▶ **Exercise**: From the data below, return each line in which the string "tweet" is found.

▶ **Record set**:

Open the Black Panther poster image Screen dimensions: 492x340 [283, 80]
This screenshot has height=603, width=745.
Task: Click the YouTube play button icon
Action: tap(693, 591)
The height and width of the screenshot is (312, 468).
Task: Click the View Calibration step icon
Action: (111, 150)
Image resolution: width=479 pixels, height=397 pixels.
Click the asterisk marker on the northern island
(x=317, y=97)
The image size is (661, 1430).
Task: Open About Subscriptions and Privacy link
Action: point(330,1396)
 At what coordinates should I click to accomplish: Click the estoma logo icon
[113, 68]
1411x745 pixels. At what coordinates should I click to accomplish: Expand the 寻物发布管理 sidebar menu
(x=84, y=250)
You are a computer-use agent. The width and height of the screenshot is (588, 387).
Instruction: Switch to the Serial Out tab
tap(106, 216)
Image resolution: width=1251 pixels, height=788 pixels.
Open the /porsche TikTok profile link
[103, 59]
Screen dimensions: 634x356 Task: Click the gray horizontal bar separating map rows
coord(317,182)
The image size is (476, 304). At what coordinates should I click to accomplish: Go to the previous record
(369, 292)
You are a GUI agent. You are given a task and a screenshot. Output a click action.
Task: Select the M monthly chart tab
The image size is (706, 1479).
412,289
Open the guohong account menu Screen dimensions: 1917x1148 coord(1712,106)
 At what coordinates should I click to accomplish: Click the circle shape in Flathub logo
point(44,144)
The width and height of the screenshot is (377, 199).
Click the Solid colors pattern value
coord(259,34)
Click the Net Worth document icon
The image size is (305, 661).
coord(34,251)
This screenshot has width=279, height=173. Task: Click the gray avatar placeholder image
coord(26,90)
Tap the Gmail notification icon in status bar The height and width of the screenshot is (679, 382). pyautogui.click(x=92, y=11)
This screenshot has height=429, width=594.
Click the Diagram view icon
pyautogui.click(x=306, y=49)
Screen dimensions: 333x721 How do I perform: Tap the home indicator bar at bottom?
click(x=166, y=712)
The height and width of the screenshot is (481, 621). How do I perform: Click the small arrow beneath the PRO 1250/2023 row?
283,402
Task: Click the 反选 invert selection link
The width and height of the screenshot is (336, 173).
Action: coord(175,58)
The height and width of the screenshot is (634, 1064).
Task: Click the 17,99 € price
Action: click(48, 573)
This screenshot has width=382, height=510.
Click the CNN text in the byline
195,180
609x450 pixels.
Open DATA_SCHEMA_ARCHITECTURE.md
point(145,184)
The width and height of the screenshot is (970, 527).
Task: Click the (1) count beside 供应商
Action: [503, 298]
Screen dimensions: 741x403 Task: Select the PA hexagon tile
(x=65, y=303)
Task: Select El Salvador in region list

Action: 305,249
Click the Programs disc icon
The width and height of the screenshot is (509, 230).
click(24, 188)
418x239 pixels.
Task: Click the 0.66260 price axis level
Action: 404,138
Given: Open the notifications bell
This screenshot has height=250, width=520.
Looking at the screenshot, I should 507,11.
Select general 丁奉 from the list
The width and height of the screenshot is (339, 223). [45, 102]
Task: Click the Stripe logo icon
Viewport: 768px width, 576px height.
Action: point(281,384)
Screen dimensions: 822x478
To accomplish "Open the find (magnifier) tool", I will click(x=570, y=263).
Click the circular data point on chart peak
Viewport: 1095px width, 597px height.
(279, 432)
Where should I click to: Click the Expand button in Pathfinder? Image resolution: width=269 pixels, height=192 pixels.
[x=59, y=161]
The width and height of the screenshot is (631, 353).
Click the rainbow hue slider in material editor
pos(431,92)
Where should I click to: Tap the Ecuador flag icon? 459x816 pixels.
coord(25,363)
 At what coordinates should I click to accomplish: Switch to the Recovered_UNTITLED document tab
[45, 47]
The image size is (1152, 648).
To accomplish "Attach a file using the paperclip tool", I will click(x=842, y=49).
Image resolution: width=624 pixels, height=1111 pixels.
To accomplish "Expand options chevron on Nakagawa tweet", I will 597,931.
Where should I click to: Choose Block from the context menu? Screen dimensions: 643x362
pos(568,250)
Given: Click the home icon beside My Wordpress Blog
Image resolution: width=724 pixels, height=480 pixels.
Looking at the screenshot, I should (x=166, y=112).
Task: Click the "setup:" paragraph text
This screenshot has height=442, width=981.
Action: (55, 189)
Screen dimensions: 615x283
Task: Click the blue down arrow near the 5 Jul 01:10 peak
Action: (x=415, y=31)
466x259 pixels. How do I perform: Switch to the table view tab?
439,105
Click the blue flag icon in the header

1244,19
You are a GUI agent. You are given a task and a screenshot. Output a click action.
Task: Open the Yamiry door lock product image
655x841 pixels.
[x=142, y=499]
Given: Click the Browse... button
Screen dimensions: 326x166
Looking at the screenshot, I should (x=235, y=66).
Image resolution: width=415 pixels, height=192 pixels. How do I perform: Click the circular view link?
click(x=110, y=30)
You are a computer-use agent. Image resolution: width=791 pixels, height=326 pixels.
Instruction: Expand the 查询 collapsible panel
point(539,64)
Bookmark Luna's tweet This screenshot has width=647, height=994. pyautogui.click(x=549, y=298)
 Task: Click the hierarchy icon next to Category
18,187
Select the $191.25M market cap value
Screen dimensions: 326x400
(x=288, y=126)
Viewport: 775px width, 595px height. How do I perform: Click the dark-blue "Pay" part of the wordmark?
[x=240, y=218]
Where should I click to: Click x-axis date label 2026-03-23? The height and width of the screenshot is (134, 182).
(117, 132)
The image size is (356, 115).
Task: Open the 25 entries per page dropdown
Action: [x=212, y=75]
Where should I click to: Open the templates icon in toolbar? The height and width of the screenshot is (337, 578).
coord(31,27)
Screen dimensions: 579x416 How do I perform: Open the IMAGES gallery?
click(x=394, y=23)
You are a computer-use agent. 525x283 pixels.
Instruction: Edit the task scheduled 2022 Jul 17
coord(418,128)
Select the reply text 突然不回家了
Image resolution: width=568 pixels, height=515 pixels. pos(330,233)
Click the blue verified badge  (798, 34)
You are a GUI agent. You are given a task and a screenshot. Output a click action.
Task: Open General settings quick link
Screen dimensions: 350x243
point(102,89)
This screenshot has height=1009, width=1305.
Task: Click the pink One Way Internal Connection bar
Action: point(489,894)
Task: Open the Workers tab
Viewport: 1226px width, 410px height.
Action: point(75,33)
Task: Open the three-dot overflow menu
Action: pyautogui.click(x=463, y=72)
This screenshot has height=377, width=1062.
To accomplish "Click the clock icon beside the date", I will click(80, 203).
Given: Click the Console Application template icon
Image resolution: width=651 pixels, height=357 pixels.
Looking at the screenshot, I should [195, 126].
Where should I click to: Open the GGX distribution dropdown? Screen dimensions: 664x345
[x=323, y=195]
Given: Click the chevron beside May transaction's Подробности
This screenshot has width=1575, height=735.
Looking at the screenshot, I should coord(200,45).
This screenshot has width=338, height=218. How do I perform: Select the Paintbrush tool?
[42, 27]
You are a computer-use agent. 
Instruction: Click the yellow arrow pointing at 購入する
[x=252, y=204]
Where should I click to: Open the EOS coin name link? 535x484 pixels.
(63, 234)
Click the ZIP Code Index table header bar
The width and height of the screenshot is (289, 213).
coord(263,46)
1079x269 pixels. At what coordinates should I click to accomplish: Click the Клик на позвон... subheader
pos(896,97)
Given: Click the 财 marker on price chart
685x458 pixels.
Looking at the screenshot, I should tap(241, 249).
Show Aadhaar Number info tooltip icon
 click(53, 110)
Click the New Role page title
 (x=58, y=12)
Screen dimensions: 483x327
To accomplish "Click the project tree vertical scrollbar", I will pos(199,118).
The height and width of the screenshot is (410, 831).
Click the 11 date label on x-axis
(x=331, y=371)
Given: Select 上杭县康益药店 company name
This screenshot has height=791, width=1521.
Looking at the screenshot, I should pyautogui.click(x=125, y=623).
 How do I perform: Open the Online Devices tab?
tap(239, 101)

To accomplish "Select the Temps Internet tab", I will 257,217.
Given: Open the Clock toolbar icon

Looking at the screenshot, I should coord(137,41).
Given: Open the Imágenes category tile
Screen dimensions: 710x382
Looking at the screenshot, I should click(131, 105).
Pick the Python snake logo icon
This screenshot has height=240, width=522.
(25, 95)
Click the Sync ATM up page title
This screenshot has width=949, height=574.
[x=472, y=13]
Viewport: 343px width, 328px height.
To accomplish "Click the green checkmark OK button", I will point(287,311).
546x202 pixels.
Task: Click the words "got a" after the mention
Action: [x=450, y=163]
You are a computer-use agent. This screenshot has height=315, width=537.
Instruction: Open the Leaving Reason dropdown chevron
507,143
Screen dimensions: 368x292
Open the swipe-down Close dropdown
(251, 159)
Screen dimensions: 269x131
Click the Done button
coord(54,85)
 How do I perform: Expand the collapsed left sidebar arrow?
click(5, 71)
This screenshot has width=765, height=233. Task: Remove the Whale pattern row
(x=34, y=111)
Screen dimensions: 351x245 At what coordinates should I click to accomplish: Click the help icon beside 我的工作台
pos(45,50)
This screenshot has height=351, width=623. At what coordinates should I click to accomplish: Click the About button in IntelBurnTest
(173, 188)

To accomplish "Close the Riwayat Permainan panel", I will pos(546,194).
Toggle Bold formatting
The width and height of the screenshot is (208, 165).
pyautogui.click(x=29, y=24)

▶ **Solution for this task**:
To accomplish "Expand options chevron on Nakagawa tweet", I will 597,931.
Bookmark Luna's tweet This screenshot has width=647, height=994. pyautogui.click(x=549, y=298)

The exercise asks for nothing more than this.